• _SUPPLIED PASSAGE_
################
Sunday, December 26, 2010

Post-Christmas Crash


I'm baaaaAAAaaaack.

It's really me--the post-Christmas Crash Test Dummy. The post-SAM-e loser Crash Test Dummy.

I'm different now. I think.

Or am I?

I must admit that while being rich and famous (mostly rich) would have had it's advantages, I'm a little relieved that I don't have to write 120 posts about how to maintain a good mood. (Are there even 120 ways to maintain a good mood?)

If I ever get rich I hope I'm writing about how to maintain whatever mood I feel like maintaining at any given moment.

You get me?

Right now the mood I'm maintaining is . . . fluctuating. Between the after glow of Christmas joy and good will towards good men, and the desire rising within me to poke those good men in the eye for not updating the Young Women manual since the 1970's.

I'm trying to prepare a lesson for church tomorrow and FER REALS, can we just GET REAL?

(Was that rude?)

It feels like all the other programs in this goldarn church are overhauled and re-implemented every six months, while the Young Women lessons have remained outdated for 30 stinkin' years? Must history repeat itself? Must my daughter endure the same trite anecdotes I endured as a teen?

Look to it, good men! Paleeeeaaze!

I shouldn't be so bossy on Christmas, should I?

Maybe I'm coming down with a touch of the post-Christmas, pre-Sunday blues. The year is winding down, afterall, which means I'm going to have to start being responsible again very soon. No more lounging around being cheerful and eating carmel popcorn while watching Despicable Me. No more taking four naps in a 12 hour period. No more reading intellectually stimulating books by David Sedaris. I need to shift my mind set from thinking it's okay to watch a Rocky marathon AND a Star Wars marathon all in one day to thinking superfluous entertainment gets me nowhere and does not contribute to my eternal salvation or to the building up of the kingdom.

I need a plan for the new year, that's what I need. But first I need to plan out the plan. I need to draw up a floor plan of the plan.

I need to design a whole plantation of plans. Unlock plandora's box of plans.
################
• _GOAL_
Answer these questions about the post-Christmas blog post:
1. Since which decade does the post say the Young Women manual has gone without an update?
2. Which film does the writer mention watching while eating popcorn?
3. Which two marathons does the writer name as fine to watch in one day?
The lines that come next are drawn from a separate source.

• _DATA_
################
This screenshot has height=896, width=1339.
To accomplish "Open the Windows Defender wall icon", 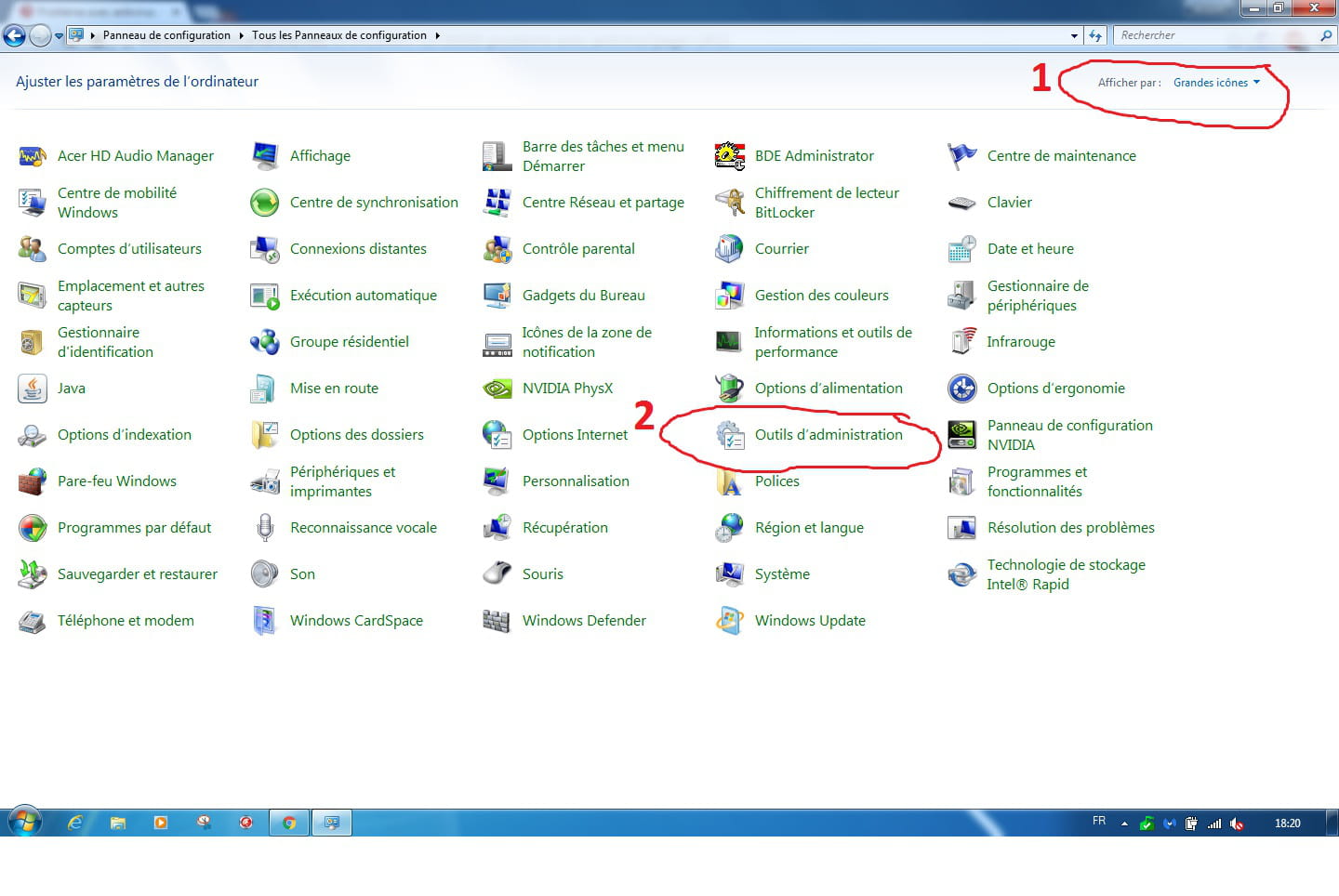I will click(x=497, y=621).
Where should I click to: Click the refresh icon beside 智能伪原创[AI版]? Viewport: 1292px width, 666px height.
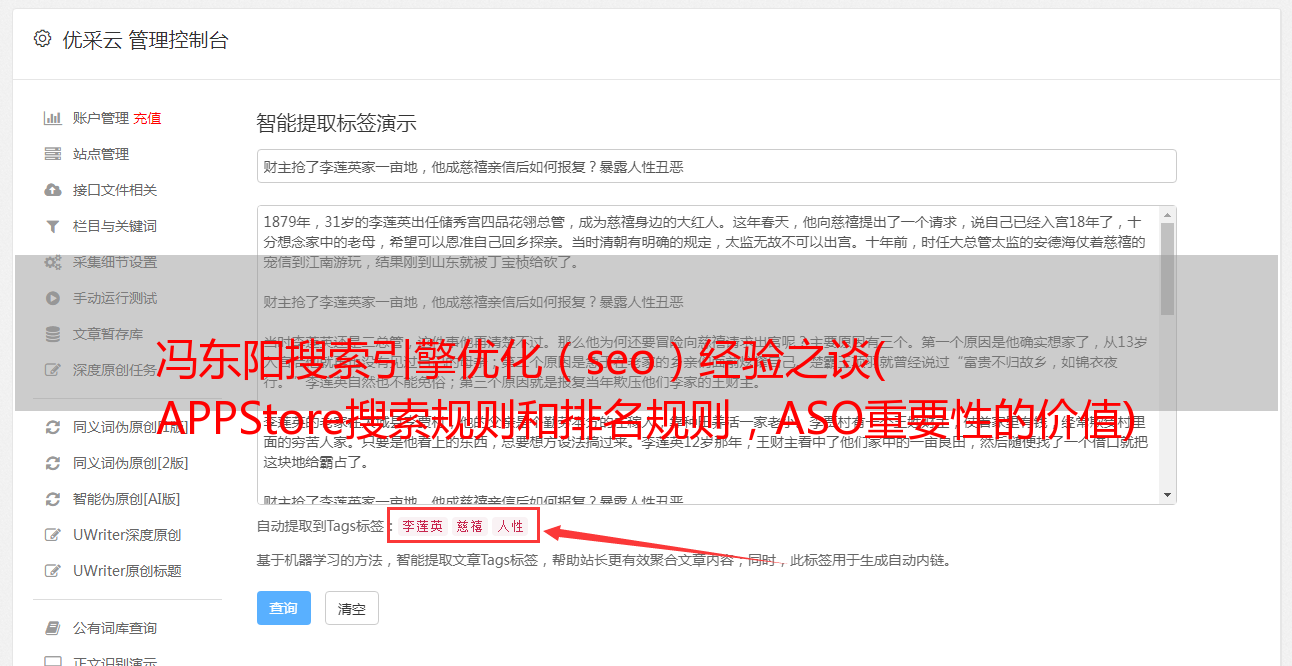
################
• _WORKED ANSWER_
1. The post says the manual has not been updated since the 1970's.
2. The writer mentions watching Despicable Me.
3. The writer names a Rocky marathon and a Star Wars marathon.